Exercise details |
Go over the listing below line by line and tally those containing "computer". Give only the tally.

Recorded information |

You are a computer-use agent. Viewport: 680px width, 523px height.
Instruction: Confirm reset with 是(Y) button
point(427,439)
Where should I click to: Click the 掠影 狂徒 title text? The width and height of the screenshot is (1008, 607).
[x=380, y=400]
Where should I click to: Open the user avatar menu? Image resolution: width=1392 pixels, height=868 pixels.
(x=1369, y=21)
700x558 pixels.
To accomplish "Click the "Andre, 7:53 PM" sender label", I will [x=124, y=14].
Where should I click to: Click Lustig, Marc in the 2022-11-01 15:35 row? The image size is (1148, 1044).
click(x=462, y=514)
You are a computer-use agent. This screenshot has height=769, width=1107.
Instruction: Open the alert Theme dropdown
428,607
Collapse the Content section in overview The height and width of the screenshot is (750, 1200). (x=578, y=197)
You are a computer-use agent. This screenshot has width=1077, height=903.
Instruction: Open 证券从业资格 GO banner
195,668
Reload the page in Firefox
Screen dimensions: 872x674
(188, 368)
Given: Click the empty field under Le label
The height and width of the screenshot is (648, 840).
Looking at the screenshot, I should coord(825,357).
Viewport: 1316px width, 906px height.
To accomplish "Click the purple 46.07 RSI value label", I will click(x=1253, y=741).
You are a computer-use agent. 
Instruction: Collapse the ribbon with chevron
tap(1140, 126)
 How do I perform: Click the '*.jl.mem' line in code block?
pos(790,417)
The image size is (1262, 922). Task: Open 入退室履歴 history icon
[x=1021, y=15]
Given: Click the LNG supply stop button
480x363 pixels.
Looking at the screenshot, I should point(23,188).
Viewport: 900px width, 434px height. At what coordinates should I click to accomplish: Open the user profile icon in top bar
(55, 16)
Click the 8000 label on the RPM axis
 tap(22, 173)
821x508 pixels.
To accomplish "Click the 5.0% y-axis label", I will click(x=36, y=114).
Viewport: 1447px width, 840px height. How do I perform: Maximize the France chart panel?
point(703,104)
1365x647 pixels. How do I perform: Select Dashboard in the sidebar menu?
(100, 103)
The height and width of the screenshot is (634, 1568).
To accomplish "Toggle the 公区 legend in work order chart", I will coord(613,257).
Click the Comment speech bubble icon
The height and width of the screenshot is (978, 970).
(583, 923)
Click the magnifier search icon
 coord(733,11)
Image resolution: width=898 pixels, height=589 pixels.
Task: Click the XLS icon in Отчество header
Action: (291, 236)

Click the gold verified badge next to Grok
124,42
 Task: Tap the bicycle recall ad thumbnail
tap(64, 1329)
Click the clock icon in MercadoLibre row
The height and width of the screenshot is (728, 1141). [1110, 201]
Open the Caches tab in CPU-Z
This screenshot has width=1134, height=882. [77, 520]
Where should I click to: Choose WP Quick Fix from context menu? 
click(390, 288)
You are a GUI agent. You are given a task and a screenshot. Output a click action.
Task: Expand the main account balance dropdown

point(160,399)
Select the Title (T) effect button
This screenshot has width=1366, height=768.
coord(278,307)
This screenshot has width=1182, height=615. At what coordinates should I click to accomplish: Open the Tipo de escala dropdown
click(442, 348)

Solution to the problem |
4